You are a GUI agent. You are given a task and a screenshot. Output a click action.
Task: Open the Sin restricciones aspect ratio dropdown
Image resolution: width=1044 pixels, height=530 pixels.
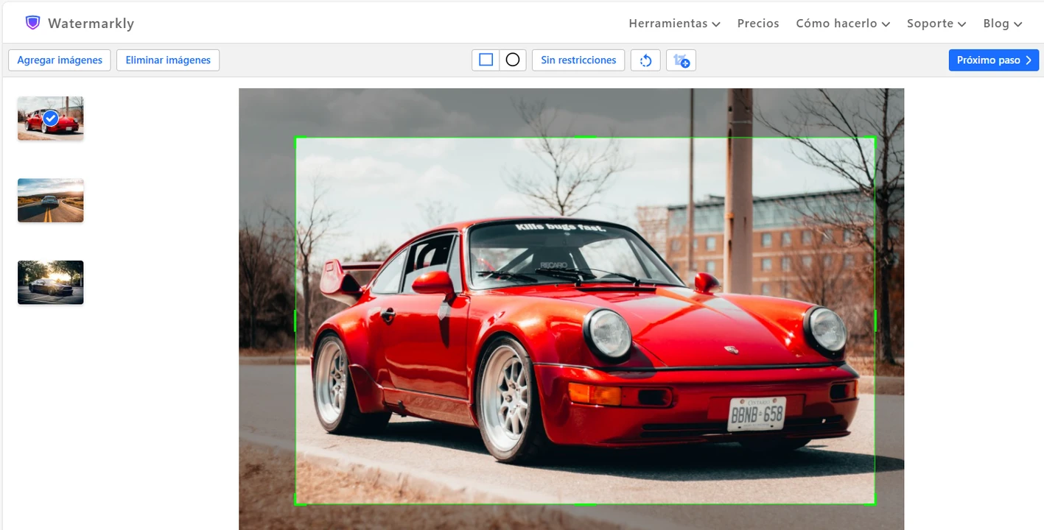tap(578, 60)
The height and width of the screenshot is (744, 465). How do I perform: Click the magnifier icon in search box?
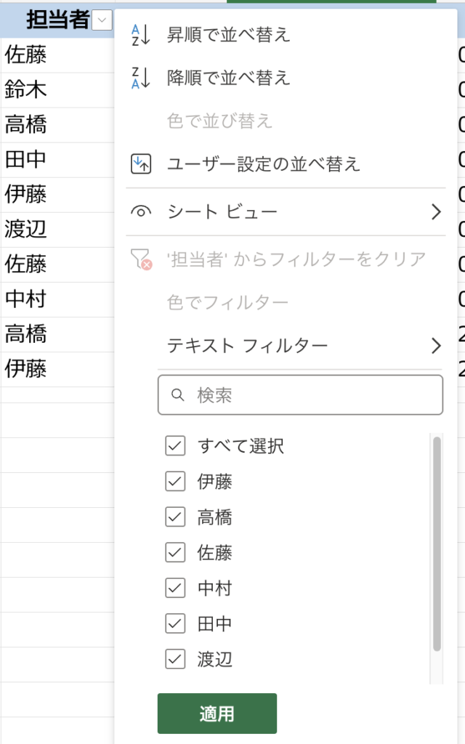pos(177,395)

Exercise aim:
The data above must be given again in full and unaltered, minus its images.

Finished exercise:
You are a GUI agent. You are given a task and a screenshot. Output a click action.
Task: Open the Sin restricciones aspect ratio dropdown
Image resolution: width=1044 pixels, height=530 pixels.
tap(578, 60)
The height and width of the screenshot is (744, 465). How do I perform: Click the magnifier icon in search box?
pos(177,395)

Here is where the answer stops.